ACTIVITY: Omit the images and return the remaining entries unchanged.

SOURCE DATA:
● ● ● ●
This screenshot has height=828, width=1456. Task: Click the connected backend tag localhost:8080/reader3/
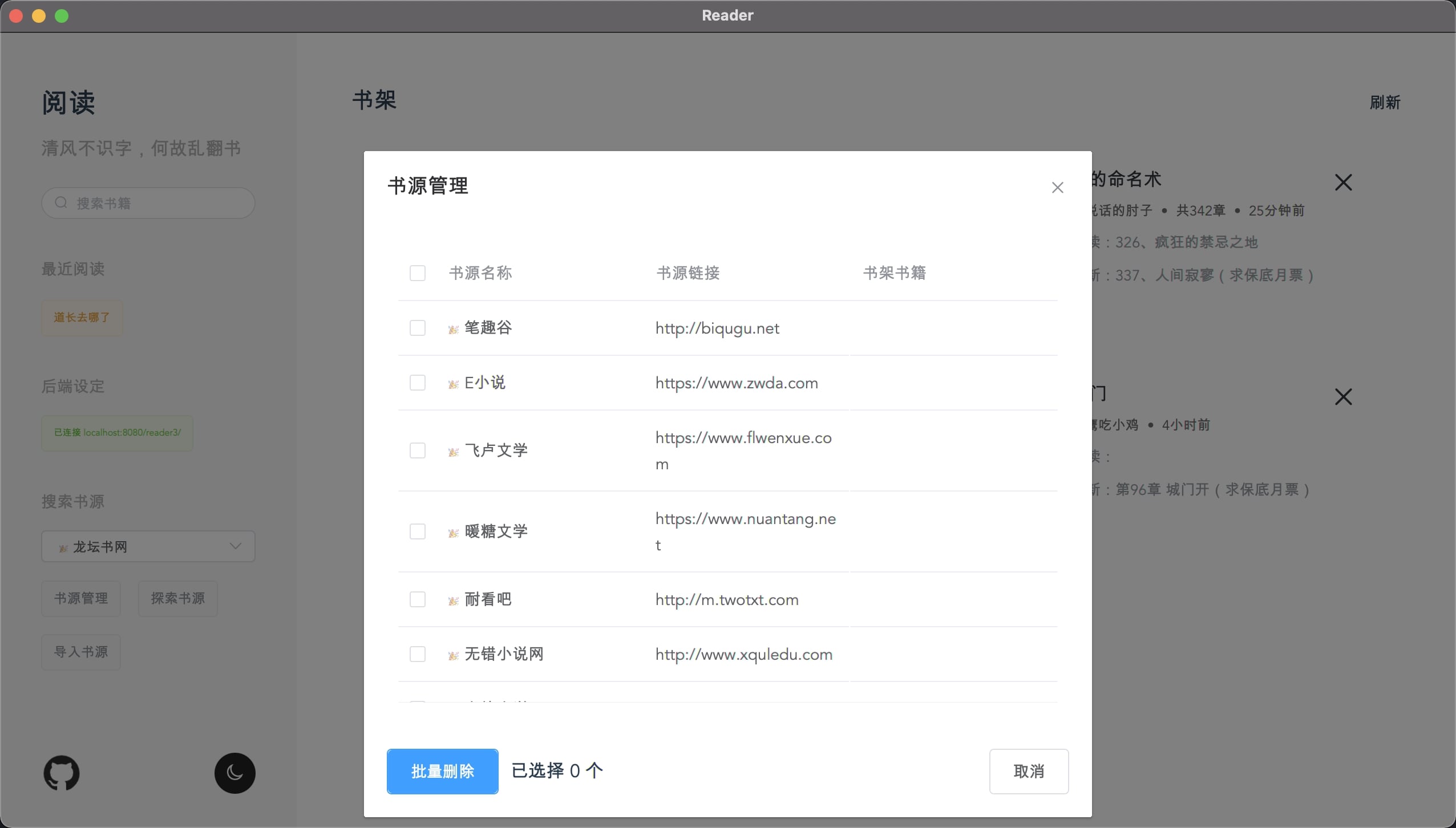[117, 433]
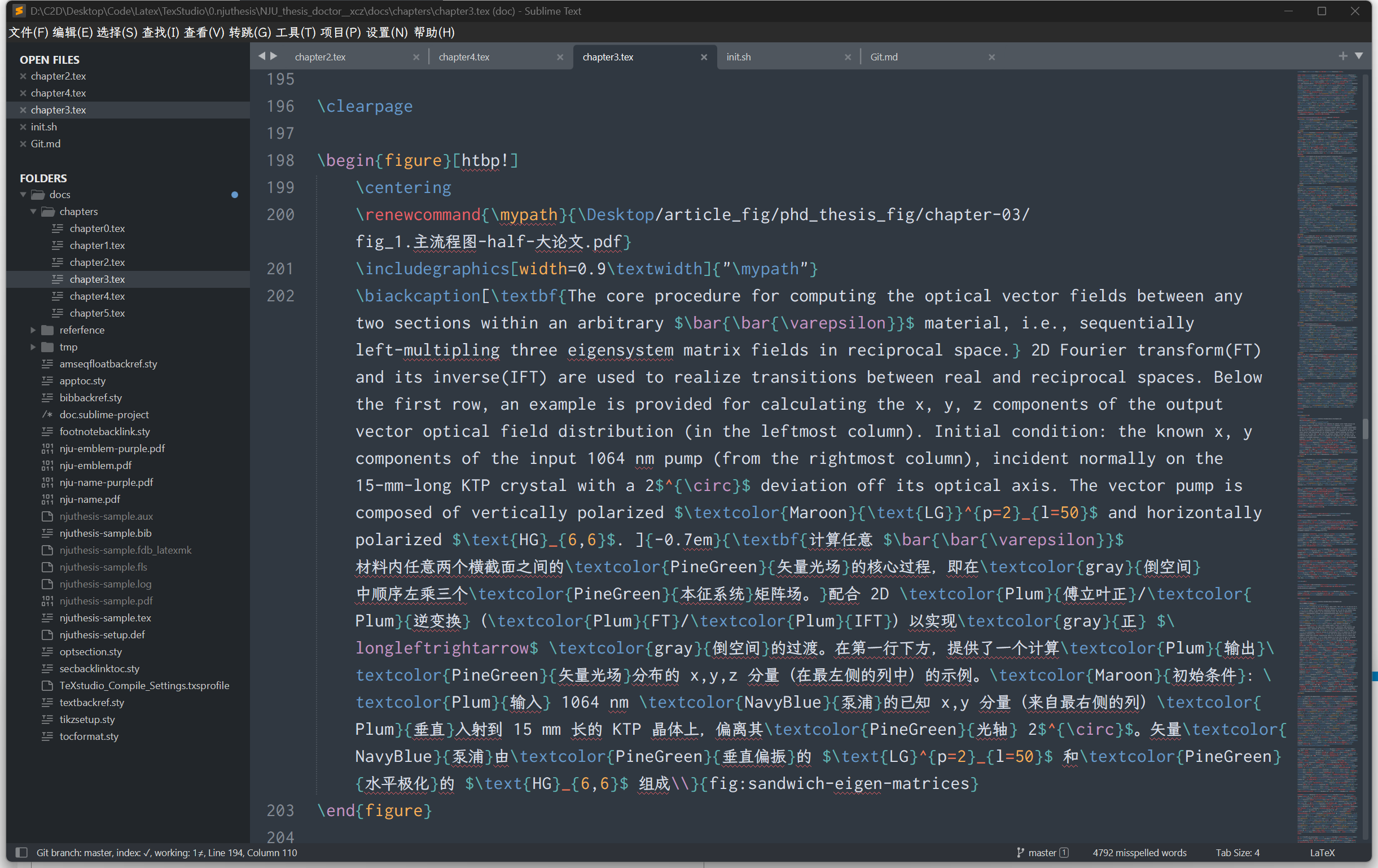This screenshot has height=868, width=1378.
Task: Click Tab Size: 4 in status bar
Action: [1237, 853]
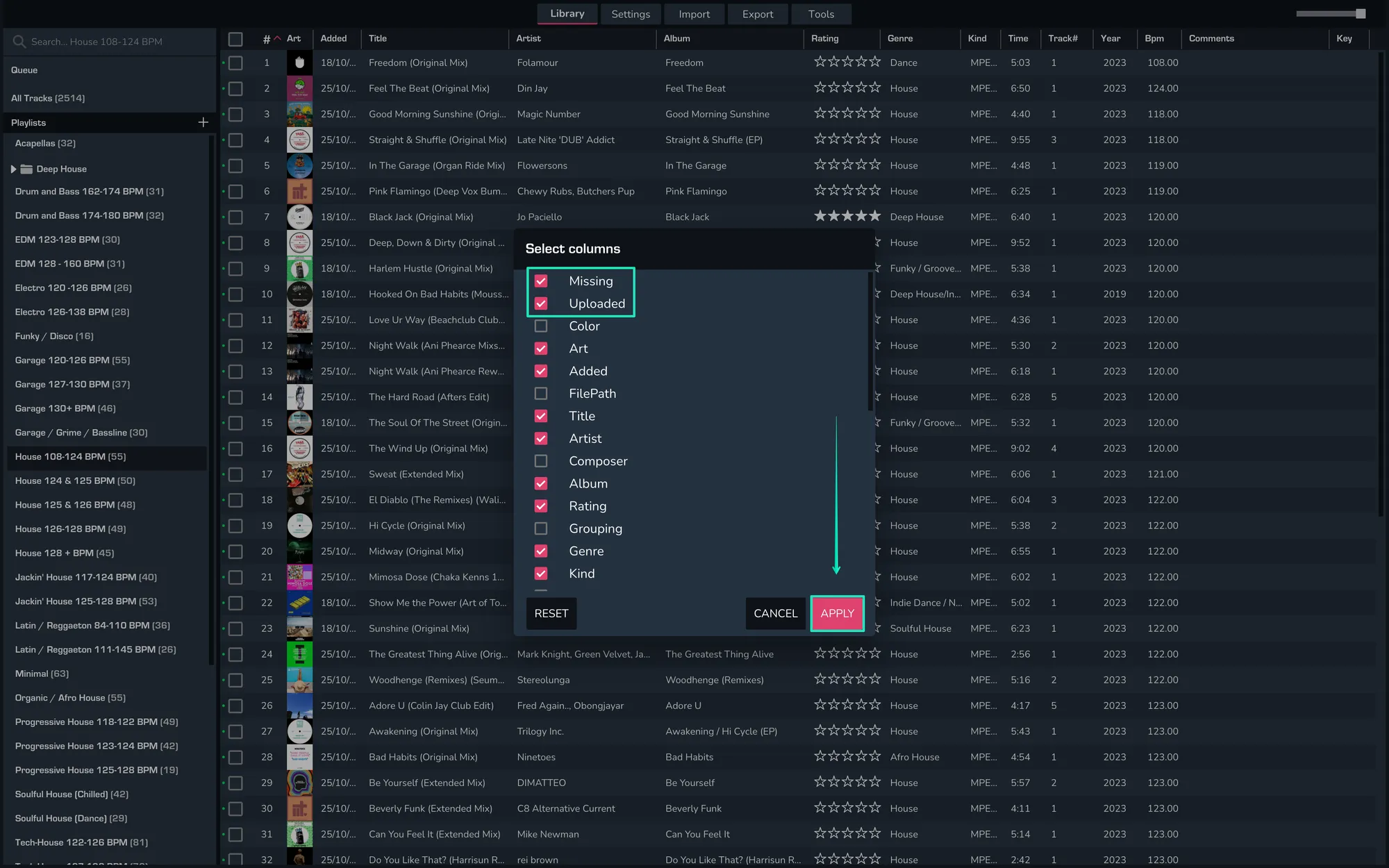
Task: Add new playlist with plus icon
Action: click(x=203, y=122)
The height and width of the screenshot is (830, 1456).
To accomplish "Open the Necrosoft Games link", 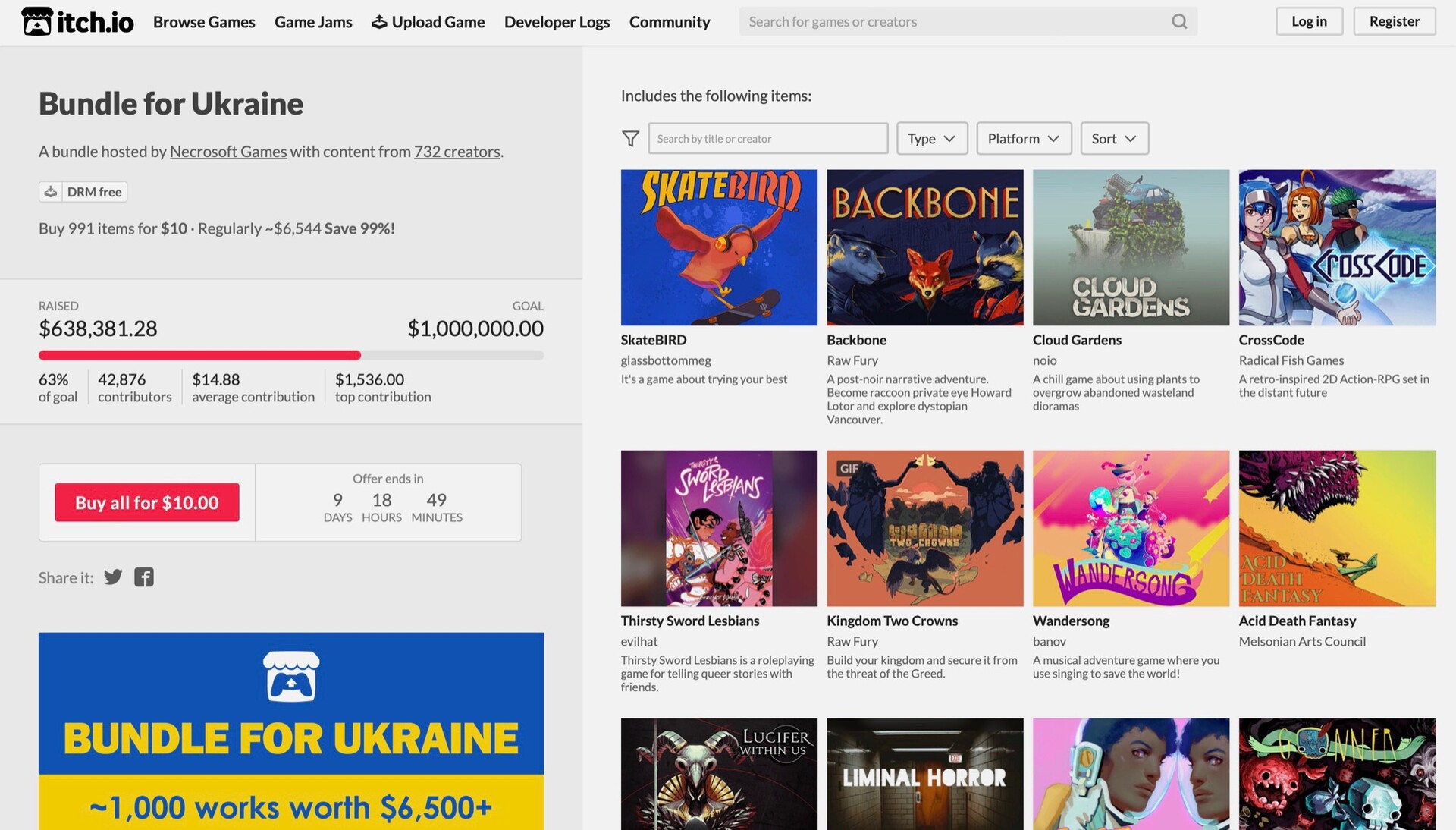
● ● ● ●
TASK RESPONSE:
This screenshot has height=828, width=1456. Task: Click the connected backend tag localhost:8080/reader3/
[117, 433]
This screenshot has height=868, width=1378.
Task: Click Tab Size: 4 in status bar
Action: [1237, 853]
Task: Add new playlist with plus icon
Action: click(x=203, y=122)
The height and width of the screenshot is (830, 1456).
To accomplish "Open the Necrosoft Games link", 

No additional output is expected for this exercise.